Start
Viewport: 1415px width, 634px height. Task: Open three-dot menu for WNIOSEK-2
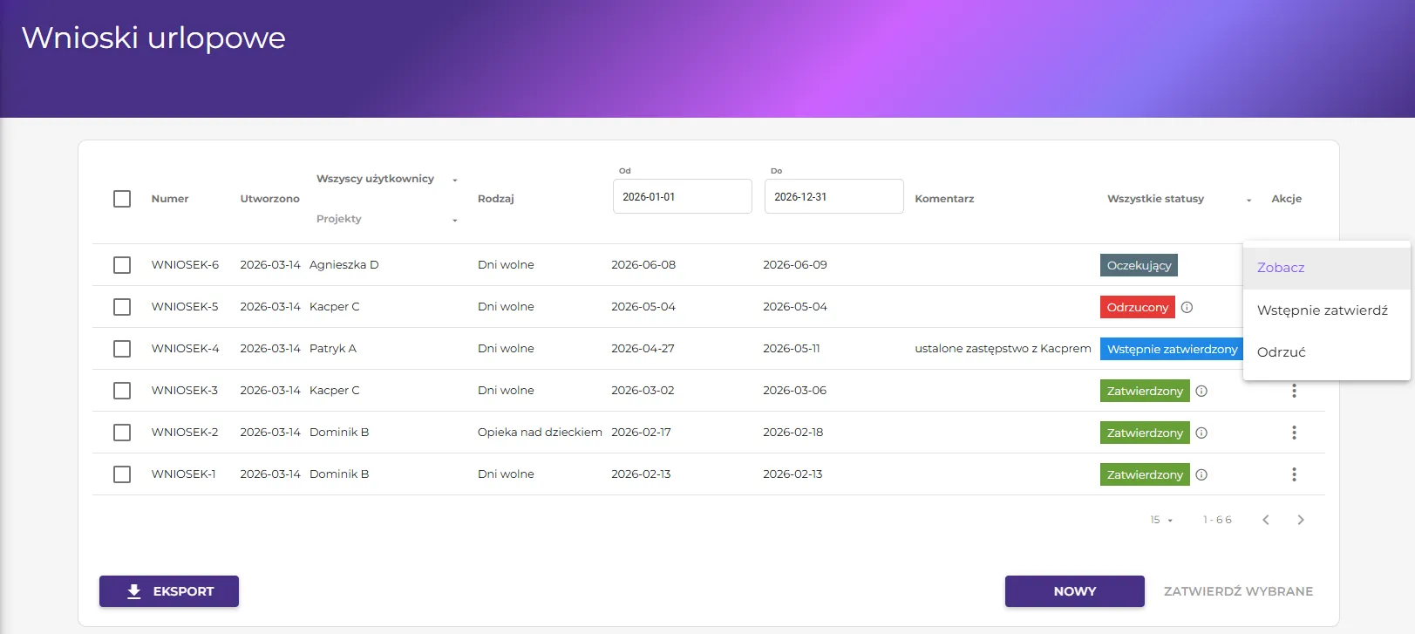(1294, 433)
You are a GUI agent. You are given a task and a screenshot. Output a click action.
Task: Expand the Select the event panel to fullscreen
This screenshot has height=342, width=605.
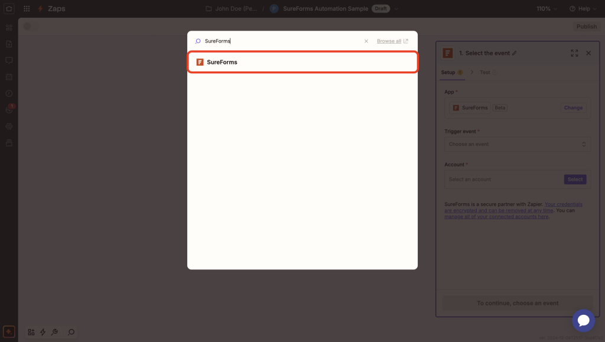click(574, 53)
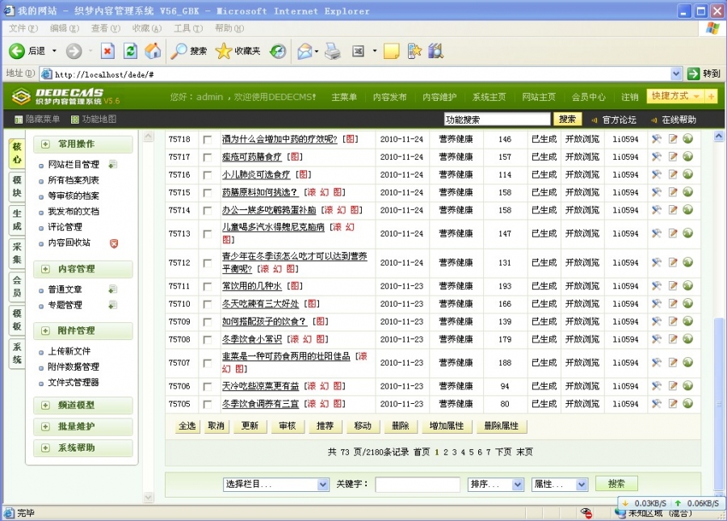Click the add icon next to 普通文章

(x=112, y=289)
End
#### REQUIRED WORK
Pick out every line of the material above that contains the word "width" and copy each one in full.

#### FINISHED TASK
Viewport: 1415px width, 634px height. Task: Open three-dot menu for WNIOSEK-2
This screenshot has height=342, width=605.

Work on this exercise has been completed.